Он сказал довольно, чтоб поколебать опыт восемнадцатилетней девушки. Сказал довольно, чтоб Фанни почувствовала себя счастливей, чем все последнее время, лицо ее прояснилось, и она ответила:
– Да, кузен, я убеждена, что кто-кто, а ты на это не способен. Я могу не страшиться слушать, что бы ты мне ни рассказал. Говори все что хочешь.
Они уже поднялись на второй этаж, и появленье горничной помешало им продолжить беседу. Для Фанниного душевного спокойствия было самое время кончить разговор, потому что еще минута-другая, и Эдмунд, пожалуй, поведал бы ей обо всех слабостях Мэри Крофорд и о своем унынии. Но теперь он, уходя, смотрел на нее с благодарною нежностью, а у ней ощущение было поистине драгоценное. Уже много часов не испытывала она ничего подобного. С тех пор как прошла первая радость, которую ей доставила записка Крофорда Уильяму, ее одолевали чувства прямо противоположные: ничто вокруг не утешало, и в душе не было надежды. Теперь все вновь заулыбалось. Она вновь подумала о выпавшей Уильяму удаче, которая теперь показалась ей куда значительней, чем поначалу. А бал – какое удовольствие предстоит нынче вечером! В неподдельном оживленье и почти уже со счастливым трепетом, столь естественным в предвкушении бала, она принялась одеваться. Все шло прекрасно, и она оглядела себя в зеркале не без удовольствия, а когда взялась за цепочки, вышло совсем удачно: оказалось, та, которую подарила мисс Крофорд, никак не проходит в колечко крестика. Ради Эдмунда Фанни готова была ее надеть, но она оказалась слишком крупна.
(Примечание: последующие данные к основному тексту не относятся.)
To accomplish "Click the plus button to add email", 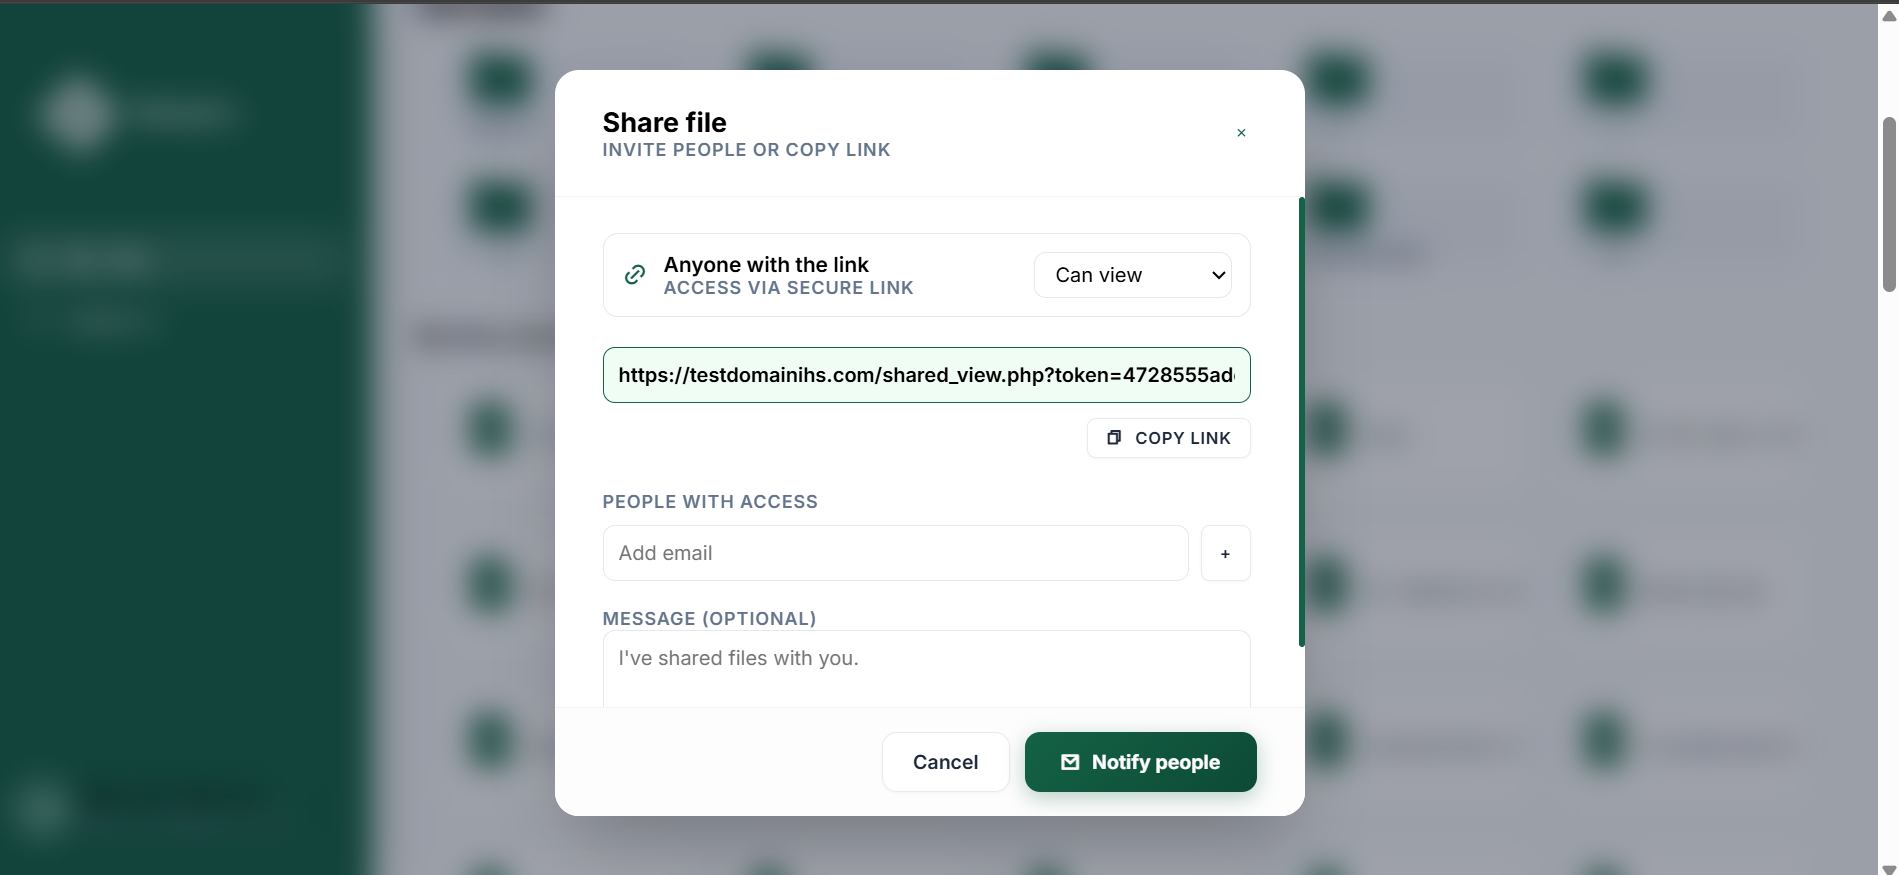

Значит, надобно надеть подаренную Эдмундом; и с величайшей радостию соединив цепочку с крестиком, эти напоминания о двух возлюбленных ее души, два самые дорогие ей подарка, и в действительности и в мыслях ее будто нарочно созданные друг для друга, Фанни надела их, и ей показалось, будто в них – частица души Уильяма и Эдмунда, и она поняла, что теперь готова надеть и цепочку мисс Крофорд. Да, именно так и следует поступить. Есть у мисс Крофорд на это право, и, раз ее подарок уже не посягает на другое право, право доброты более подлинной, можно признать и ее великодушие, и даже не без удовольствия. Цепочка и вправду выглядела превосходно, и Фанни вышла наконец из своей комнаты успокоенная и довольная собою и всем вокруг.
Тетушка Бертрам, куда менее сонная, чем обыкновенно, по такому случаю вспомнила о ней. Ей самой вдруг пришло в голову, что, одеваясь к балу, Фанни рада будет получить помощь более умелую, чем можно ждать от простых горничных, и, когда сама была одета, действительно послала к ней в помощь собственную горничную – разумеется, слишком поздно, чтоб от этого был толк. Миссис Чепмэн поднялась на верхний полуэтаж в ту самую минуту, когда Фанни вышла из своей комнаты, полностью одетая, и им лишь осталось обменяться любезностями, но Фанни оценила тетушкино внимание почти так же, как сама леди Бертрам или миссис Чепмэн.